We all chuckled over the clever use of the right-wingers’ name for us.

“Perfect reverse psychology!”

That’s when we knew we had a winner!

And then Tony said he knew a guy in China who was working on bat viruses that could be re-engineered to attack human hosts. A big-pharma guy said he knew a couple of companies that could whip up a vaccine easy-peasy. And the medical supply people said no problemo with the masks.
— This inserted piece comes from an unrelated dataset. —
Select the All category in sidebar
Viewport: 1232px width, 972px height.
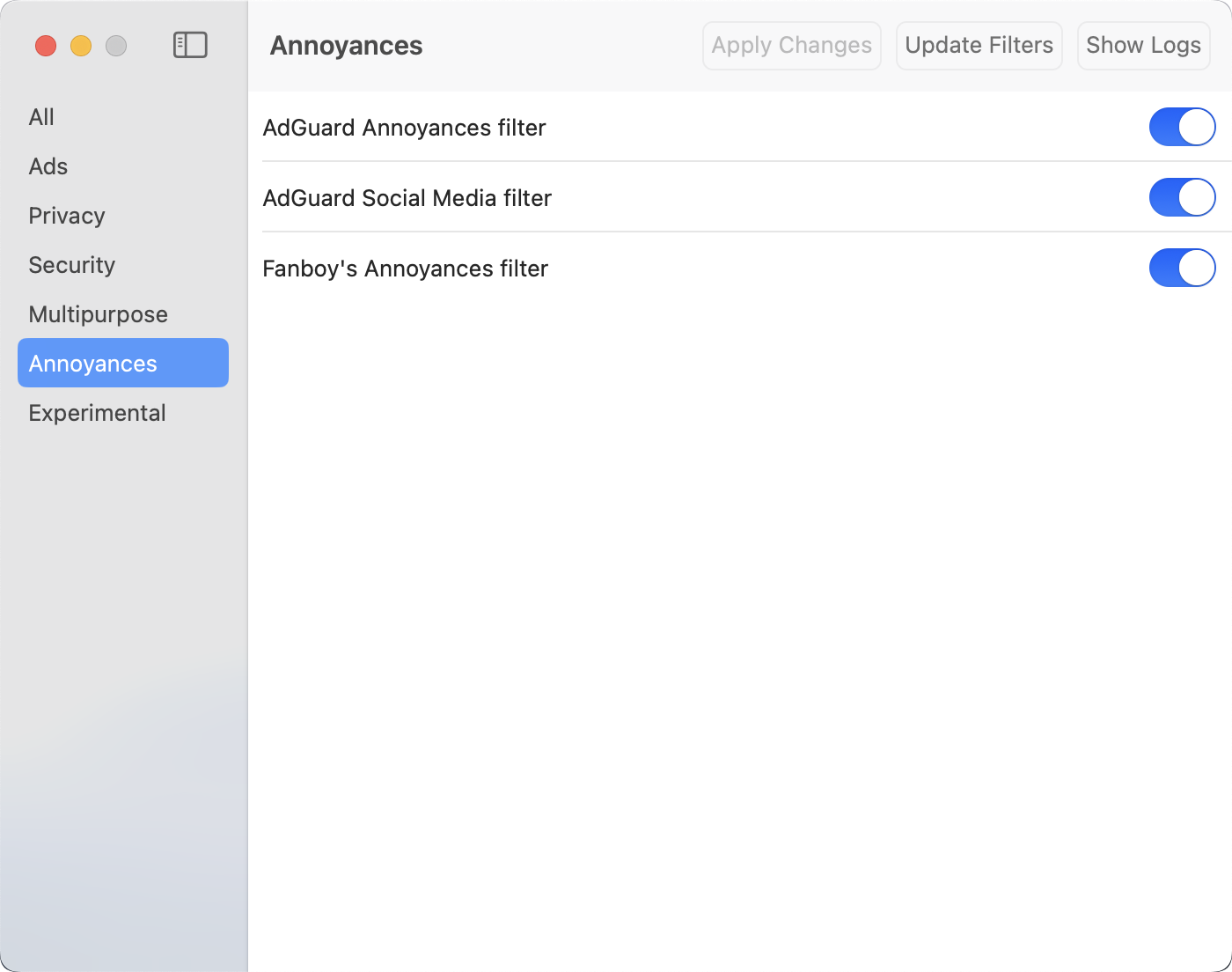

And of course, behind all that, was our certainty that conservatives, Republicans, right-wingers (whatever you want to call them) would absolutely resist and defy any advice from people they saw as leftie “experts” (doctors, medical scientists, researchers) how they might save their own lives or even the lives of their parents or children.

And so the perfect conspiracy to kill vast numbers of conservatives using reverse psychology was born. You can't imagine how we chuckled when we saw how this scheme actually played out, when we saw that it succeeded to a degree than we even hoped to dream: Conservatives actually rioting against efforts to get them to do those things that would save their lives and insisting on behavior that actually ensured more of them died.

All in their determination to “own the Libs.”


Don't let those liberal bastards grind you down!

So, you might ask, why am I “coming clean” now? Liberals will accuse me of betraying the cause. Conservatives will suspect that Big Pharma is paying me to get more people to buy their vaccines.

But I assure you: I have nothing to gain financially, as I don’t own stock in any pharmaceutical companies, nor am I employed by any.

Simply, as I stated above: My conscience will no longer allow me to stand by silently as the Axis of Liberal Evil (ALE, as we call it), plots to kill American conservatives by encouraging them to save their lives.

I can only offer this, and this is the effect I hope my confession has. Conservatives can defeat the evil Liberal scheme by not dying! Get the vaccine. Wear your facemask. Socially distance.

Show those evil Libtards they can’t reverse psych you into refusing to live!